Here we are at the 17th meeting of the Conference of the Parties in Johannesburg. What did the Standing Committee summary say? The important part stated that it “…recommended that reporting on illegal trade in great apes should be part of the new annual illegal-trade report, as presented in Annex 5 of document SC66 Doc. 30.2.”

If one examines Annex 5 (which you will find here at the end of this document) you will see that it is not an illegal trade reporting mechanism – it is a report of international trade seizures. There is a big difference between the two.

Very few Parties (countries) report great ape seizures to CITES, just look at the CITES Trade Database. Nor does the World Customs Organization or INTERPOL. Also, international seizures are a very small part of the illegal trade. GRASP estimates that only 12% of all reported seizures are international, the other 88% are in-country, although many of these probably would have entered international trade. And many seizures are not reported at all, except perhaps in the media.

A chimpanzee seized in Guinea. This is not reported to CITES, along with all other in-country seizures in great ape range States.

A chimpanzee seized in Guinea. This is not reported to CITES, along with all other in-country seizures in great ape range States.
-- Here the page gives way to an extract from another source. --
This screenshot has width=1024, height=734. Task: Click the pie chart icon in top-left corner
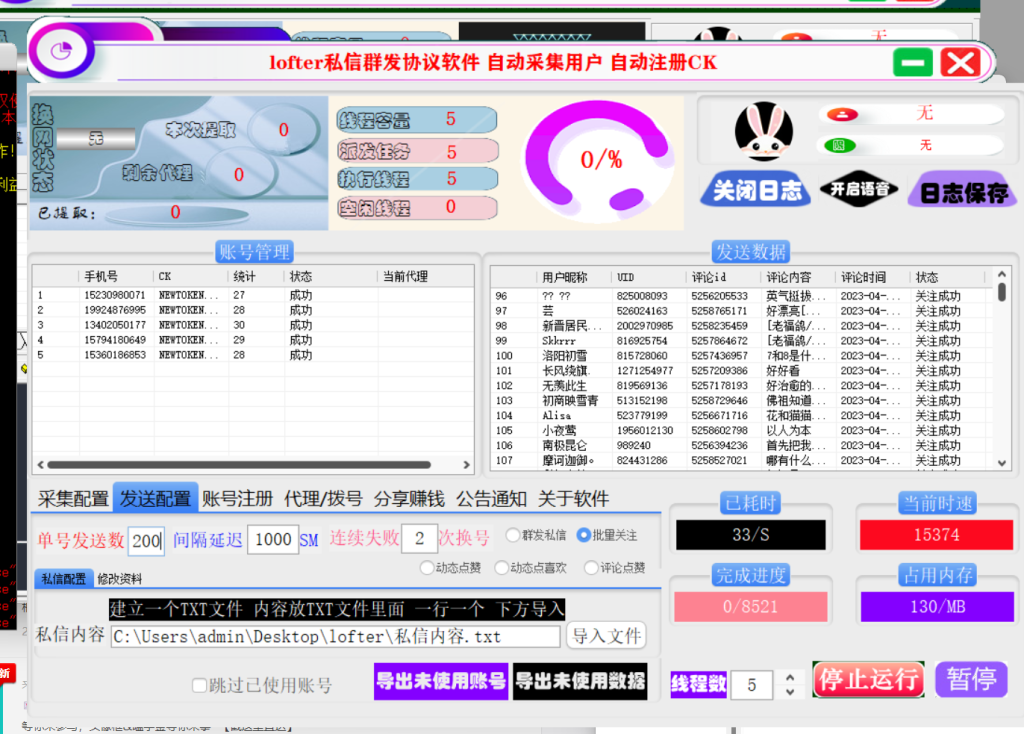60,51
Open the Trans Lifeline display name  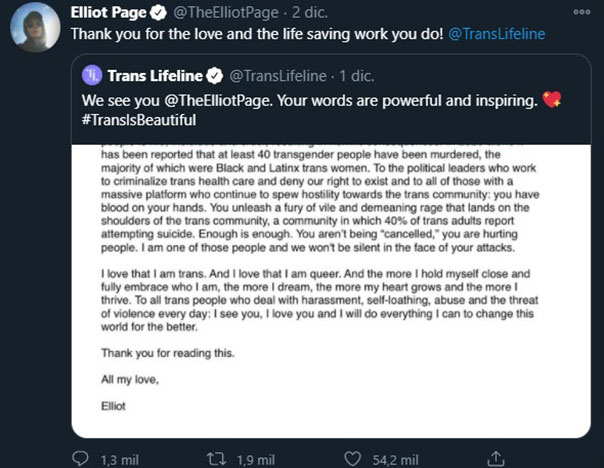[155, 75]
But probably the biggest problem with a seizure report is that it obviously does not contain incidents of illegal trade in which a seizure is not made. The work of PEGAS and others has shown that there are hundreds of illegally traded great apes seen on Internet social media and Web sites and being displayed or performing in zoos and safari parks. There should be some reporting mechanism to take these examples into consideration.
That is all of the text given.